CloudBank user Vanessa Frias-Martinez (University of Maryland) described her group’s public transit monitoring system, BALTO, which uses cloud infrastructure and community outreach to understand and improve the quality of transit solutions in Baltimore. This project takes the same technical infrastructure used to build private transit products like Lyft and Waze and uses it to improve the quality of public transit for everyone. Frias-Martinez’s full talk is here: www.youtube.com/watch?v=MZFXKc8CIsE.
Niema Moshiri (UC San Diego) presented his group’s use of the cloud to sequence the genomes of COVID-19 viruses as samples come in from virus testing centers. The scalable nature of the cloud allows them to cost-effectively track the spread of viral mutations in real time, providing on-the-ground, emerging information about details such as the Delta variant. His full talk is here: www.youtube.com/watch?v=vS7DziyUzFM.
Another presentation featured Satra Ghosh (MIT, Harvard Medical School), who discussed use of the cloud to store a massive hub of data regarding the human brain via their DANDI archive. Ghosh described how the DANDI archive takes advantage of the inherently distributed and fluid nature of cloud resources to facilitate the sharing of data among neuroscientists across institutions around the world. His full talk is here: www.youtube.com/watch?v=9Q2GnTocjJo.
“This year’s inaugural RRoCCET21 workshop was absolutely a ton of fun, for several reasons. First, we showed the value of the commercial cloud as a research computing platform. We got to enjoy learning about the presenters’ projects – which were amazing – and we coordinated with them over the value of their talks to the conference attendees,” said Rob Fatland, Director of Cloud and Data Solutions at UW and a member of the RRoCCET21 organizing committee. “The underlying message is simple enough: successful migration to the cloud means having a good sense of what you are getting yourself into. This means understanding the benefits of tapping into a cloud provider’s unlimited computing resources, as well as understanding the necessary time investment to learn to use those resources effectively. And now, based on the positive feedback, we’re looking forward to hosting RRoCCET22 next year with an in-person component that will facilitate networking, collaboration, and knowledge sharing.”
CloudBank is supported by the National Science Foundation (award no. 1925001).

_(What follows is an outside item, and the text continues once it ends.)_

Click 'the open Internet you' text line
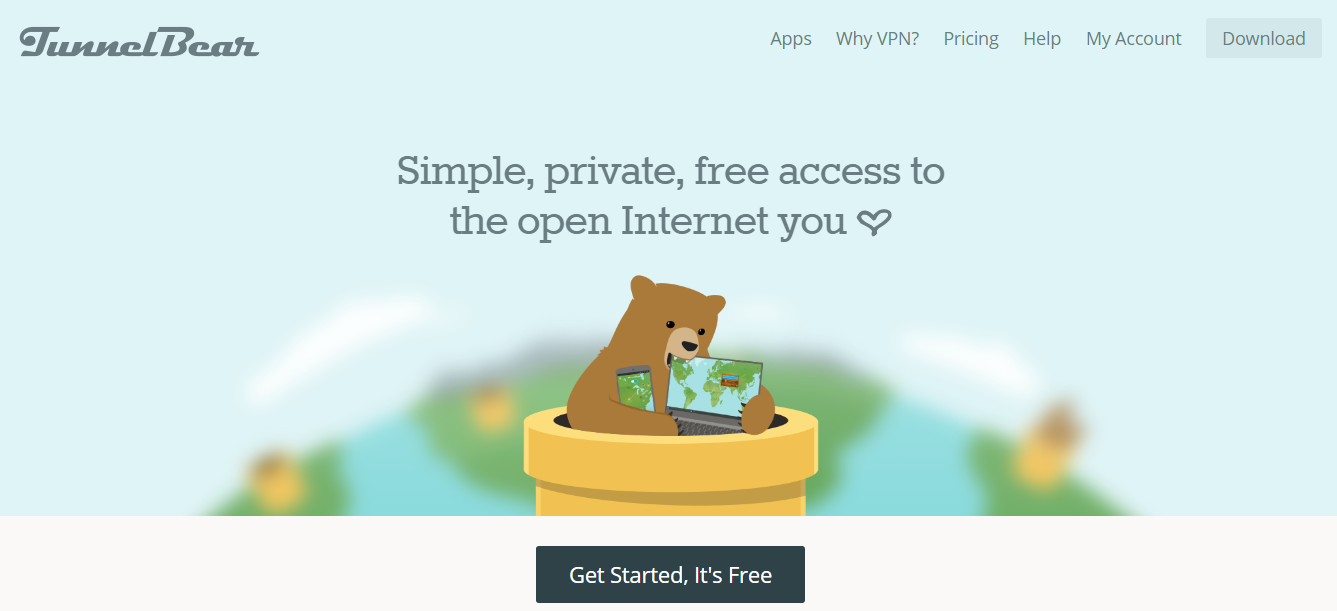 648,221
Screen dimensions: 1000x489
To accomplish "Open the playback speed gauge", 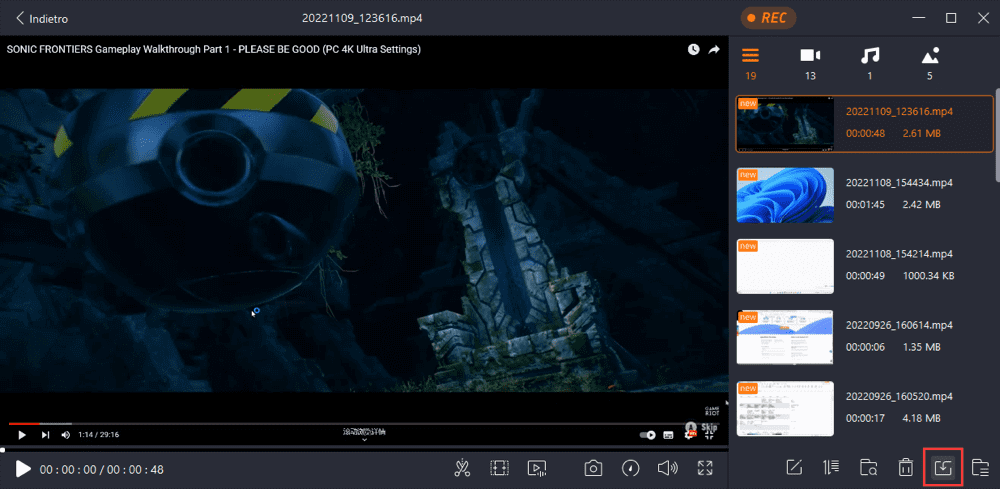I will [631, 469].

About the West Big Data Innovation Hub:
The West Big Data Innovation Hub is one of four regional hubs funded by the National Science Foundation (NSF) to build and strengthen strategic partnerships across industry, academia, nonprofits, and government. The West Hub community aims to catalyze and scale data science for societal needs – connecting research, education, and practice in thematic areas such as natural resources and hazards, metro data science, health, and data-enabled discovery and learning. Coordinated by UC Berkeley’s Division of Computing, Data Science, and Society, the San Diego Supercomputer Center, and the University of Washington, the West Hub region includes contributors and data enthusiasts from Alaska, Arizona, California, Colorado, Hawaii, Idaho, Montana, Nevada, New Mexico, Oregon, Utah, Washington, Wyoming, and a global network of partners.